This is not a sector-wide qualification cancellation. The action is targeted at the qualifications issued by one deregistered RTO over a defined 39 month window, and the recipients of the Notices of Intent are the former students whose qualifications were on the RTO's student management system. The action is, however, sector-wide in operational impact. Every approved ECEC service that employs an educator whose qualification was issued by Unique College of Technology during the affected window is now on the hook for a qualification verification sweep, and the operational window to do that sweep is shorter than most centre directors will have planned for. The reason is structural. The cancellation of a qualification does not happen the moment ASQA issues a Notice of Intent, but the qualification is in a contested state from the moment the notice is received, and the educator's continued employment in a role that requires the qualification becomes a compliance risk for the approved provider from the same moment.

This guide walks through what happened, what is in scope, what the Notice of Intent process means for educators and approved providers, the three step roster verification workflow every approved provider should be running this week, the 7 day reporting window, the 30 day operational timeline, and how the verification record you build this week becomes the audit ready evidence layer for your next assessment and rating visit. The 1 August 2026 National Early Childhood Worker Register, the 27 August 2026 Geccko Foundation child safety training deadline, and the 1 January 2026 NQS refinements are the adjacent compliance artefacts that the qualification verification workflow needs to be integrated with, and the integration is the operational reason this is a 30 day project rather than a 7 day one.

What happened: the RTO, the cancellation, and the Notice of Intent

Unique College of Technology (RTO 91358) had its registration as a registered training organisation cancelled by ASQA, with the cancellation taking effect from 2 September 2025. The cancellation decision was based on ASQA's findings that the RTO did not meet the conditions of registration, had issued qualifications and statements of attainment without adequate assessment, and did not ensure that impacted individuals had successfully satisfied all requirements before VET certification was issued. The cancellation was published on the National Register and is the regulatory event that started the qualification review process.

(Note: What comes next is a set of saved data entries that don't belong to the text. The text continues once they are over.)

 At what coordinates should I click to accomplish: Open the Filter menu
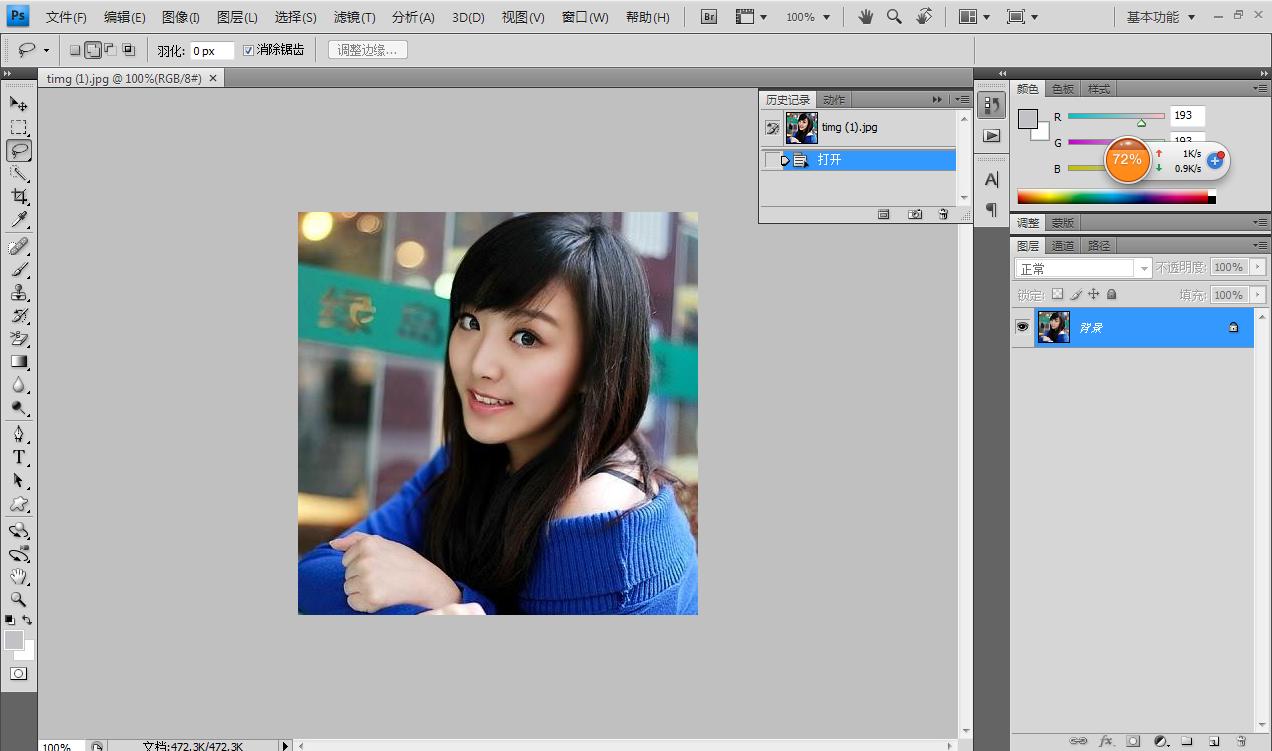[354, 17]
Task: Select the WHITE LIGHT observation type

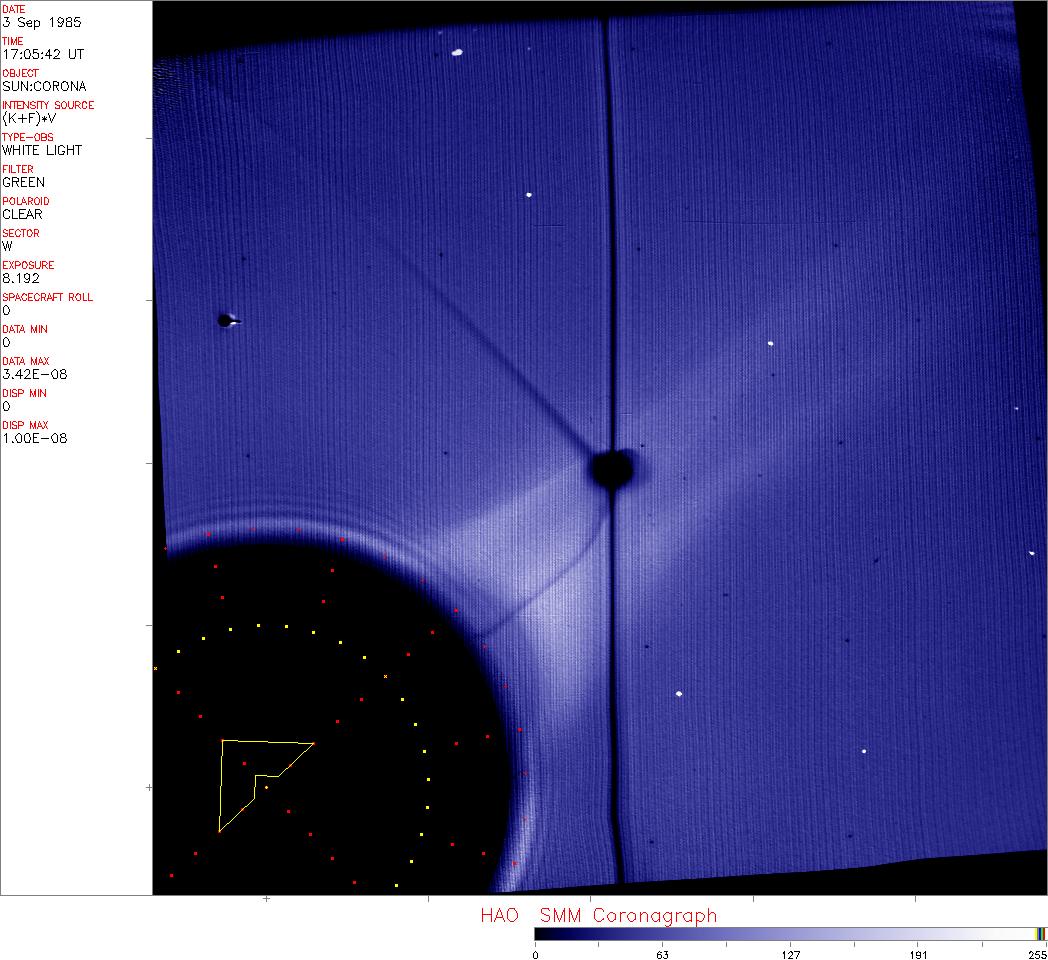Action: [x=42, y=150]
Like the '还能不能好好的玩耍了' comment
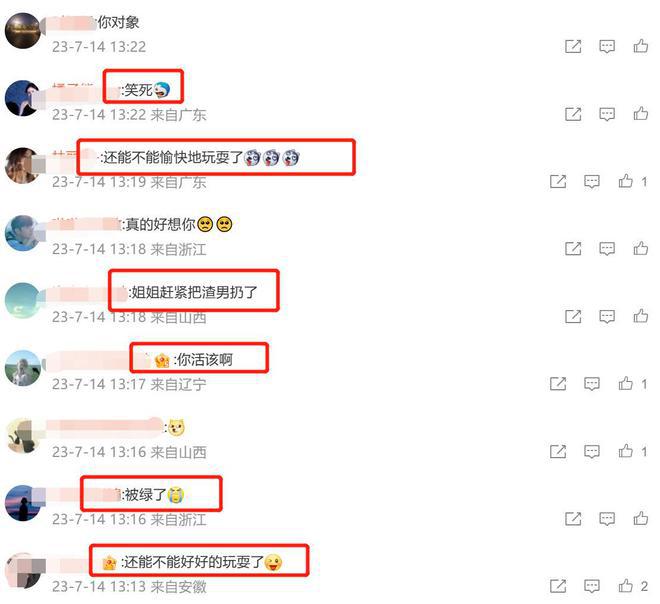The image size is (660, 604). pyautogui.click(x=625, y=586)
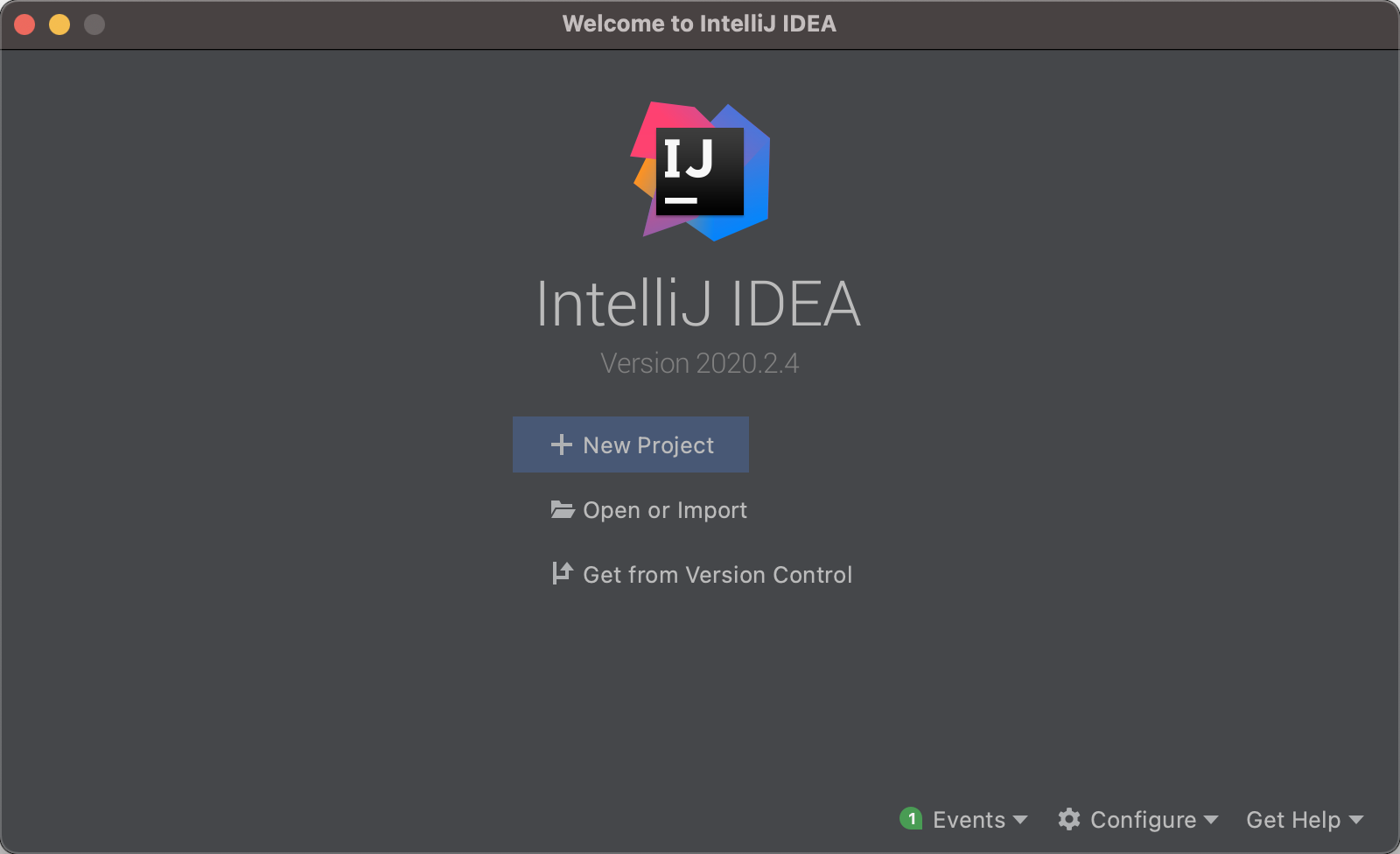Click the Version 2020.2.4 text
The image size is (1400, 854).
[699, 363]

The qualification review process itself is the second step. Following the cancellation, ASQA commenced a process to issue Notices of Intent to cancel the qualifications and statements of attainment that the RTO issued between 1 June 2022 and 2 September 2025. The first batch of Notices of Intent was published in June 2026, and the affected educators were contacted directly by ASQA through the RTO's student management system. The notice specifies the qualification, the reason for the proposed cancellation, and the date by which the educator must respond with supporting documentation. The notice is the start of a formal process, and it is not the cancellation itself. ASQA has not made a final decision about the affected qualifications at the point of the notice, and the educator has an opportunity to provide additional information or evidence before a final regulatory decision is made.

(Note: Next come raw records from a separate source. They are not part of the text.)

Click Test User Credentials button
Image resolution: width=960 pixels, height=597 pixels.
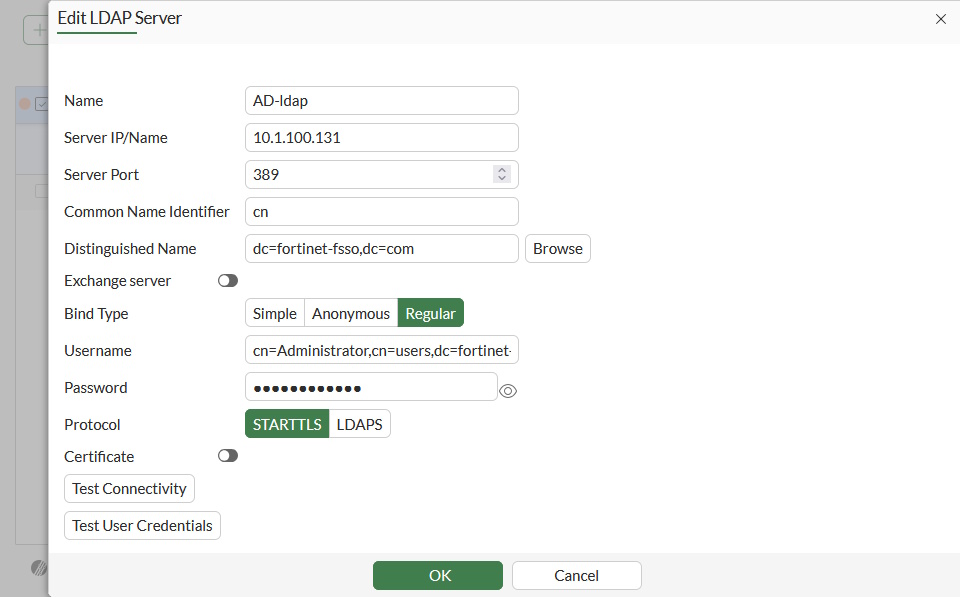tap(142, 525)
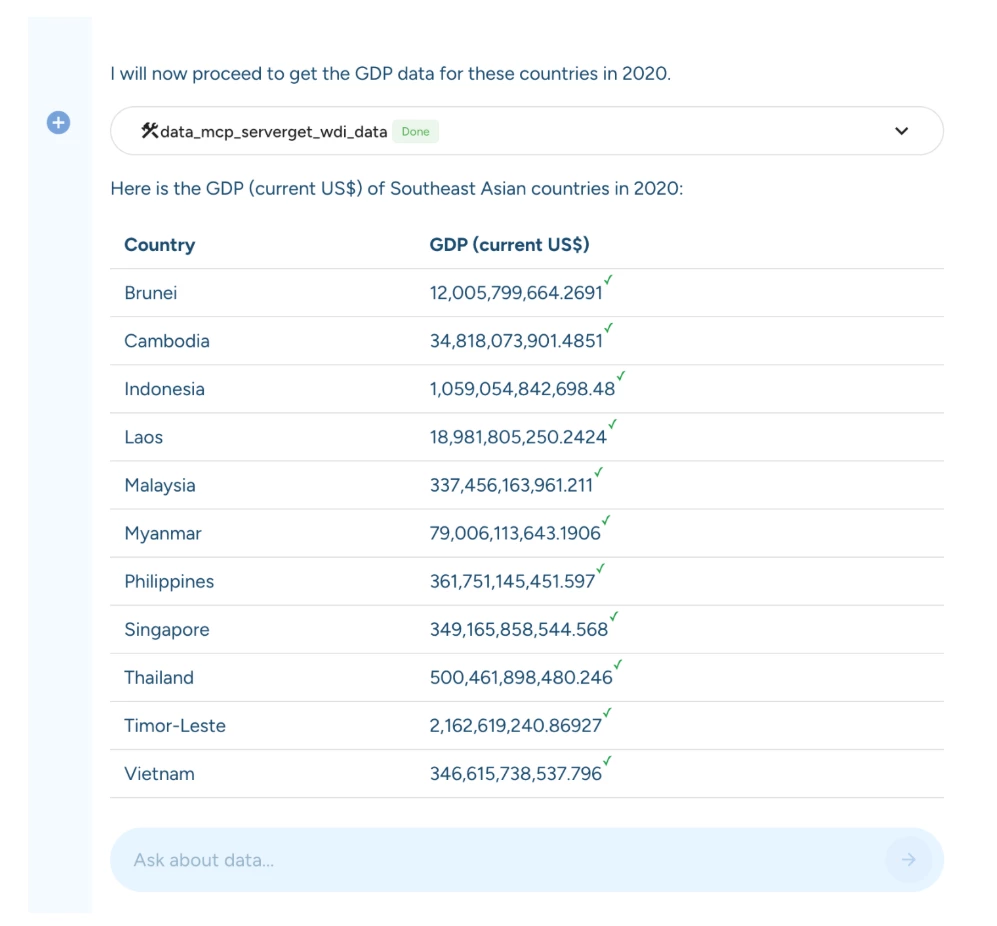This screenshot has height=926, width=997.
Task: Click the Country column header
Action: (x=160, y=245)
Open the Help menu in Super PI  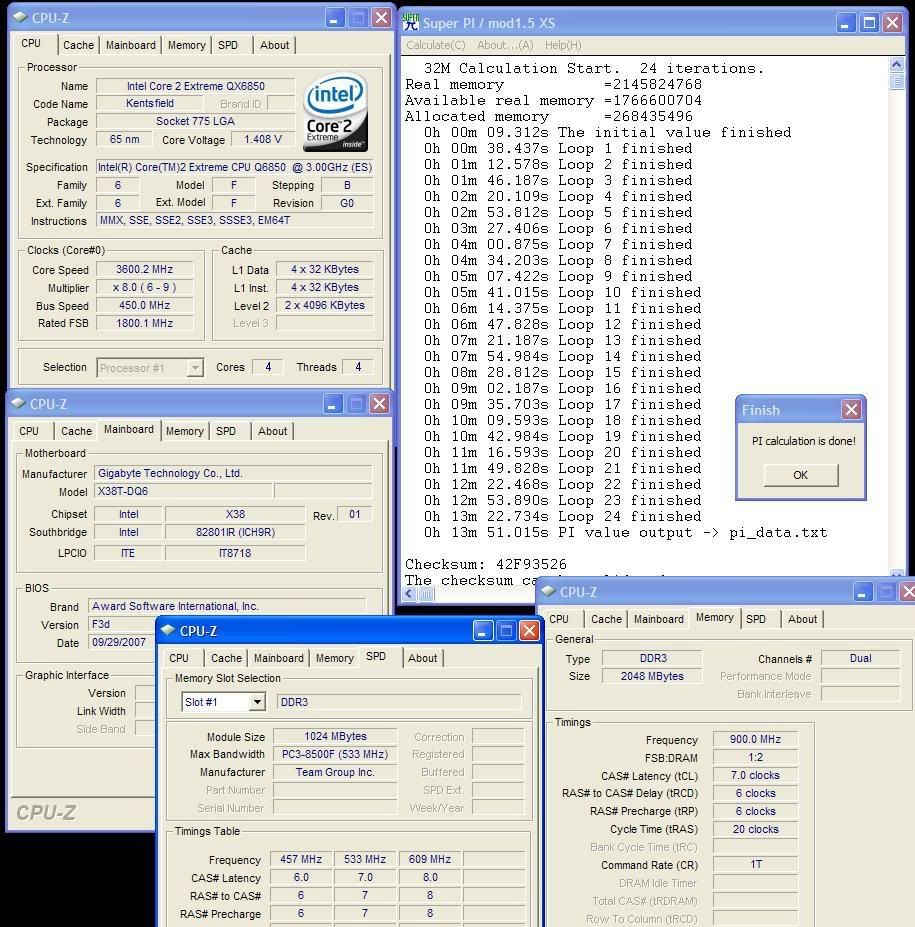[x=562, y=45]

The qualification review is targeted at the specific RTO's output, and the action is one of a number of qualification integrity investigations that ASQA has undertaken in recent years. The regulator has indicated that the action is part of its ongoing work to protect the integrity of Australia's vocational education and training system, and that protecting the integrity of nationally recognised qualifications is essential to maintaining confidence in the system and ensuring that graduates possess the skills and knowledge expected of their qualification. The framing is important for the approved provider. The qualification review is not a sector-wide invalidation of ECEC qualifications, and it is not a comment on the quality of the ECEC workforce. It is a targeted regulatory action against a deregistered RTO, and the operational implication for approved providers is a verification sweep, not a wholesale review of every educator on the roster.

Three qualifications, one RTO, one 39 month window: CHC30113 Certificate III in Early Childhood Education and Care, CHC30121 Certificate III in Early Childhood Education and Care, and CHC50121 Diploma of Early Childhood Education and Care, issued by Unique College of Technology (RTO 91358) between 1 June 2022 and 2 September 2025. RTO cancellation took effect 2 September 2025. First batch of Notices of Intent published in June 2026.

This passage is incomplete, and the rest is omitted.